宗実君の子宗成。天和二年。痘を病みて歿す。嗣無し。義山公命じて封を削り。一万石を以って将に伊達宗重【涌谷村主】次子元篤を立てて後と成さんとす。時に成実夫人尚在し。命を奉ずるを肯んぜず、衆を会して議して曰く。我が家は是れ国の藩屏。創業守成之功。先君力あり。奈如ぞ夭死の由を以って輒ち其の嗣を絶つか。且つ諸臣創痍いまだ癒えず。遽するに葬地これ無からしむ。吾之を忍べず宜しく上書して之を請ふ。若し允則見えざれば惟だ一死有るのみと。
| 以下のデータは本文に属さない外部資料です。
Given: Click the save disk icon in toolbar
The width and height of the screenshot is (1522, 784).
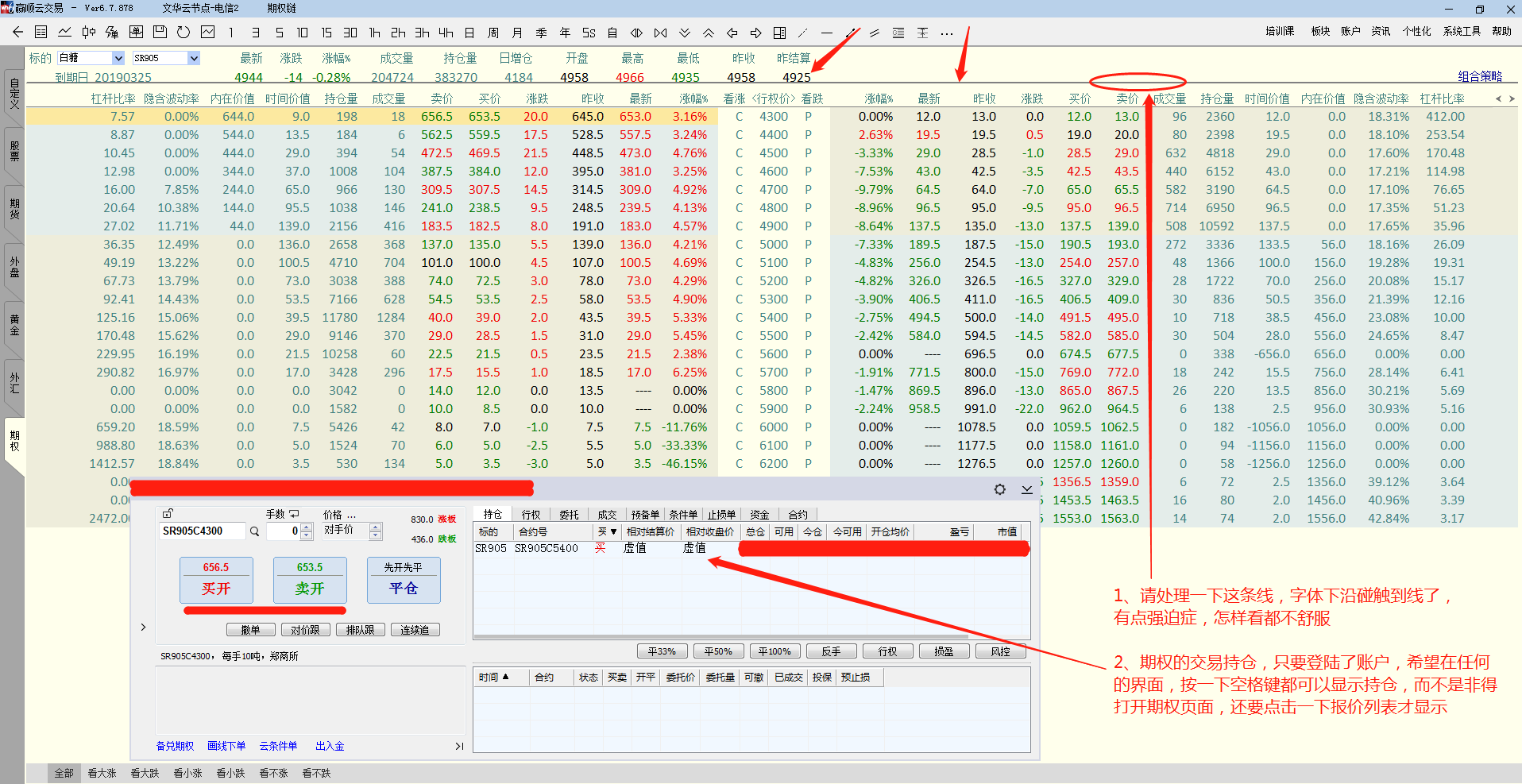Looking at the screenshot, I should tap(160, 33).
衆議もって然りとなす。乃ち志賀六郎兵衛。只野三郎右衛門。常盤隼人。大堀杢之進等。成実之功績数条を連署し。以って其の封の全きを請ひ。且つ近戚を選びて之の嗣と為す。其の書事理明晰。人をして感動せしむ。公悟りて遂に之を允す。乃ち伊達宗敏【岩出山邑主】次子実氏をして嗣と為す。采邑故の如し。其書今に至りて伝誦す。亘理訴状と曰ふ。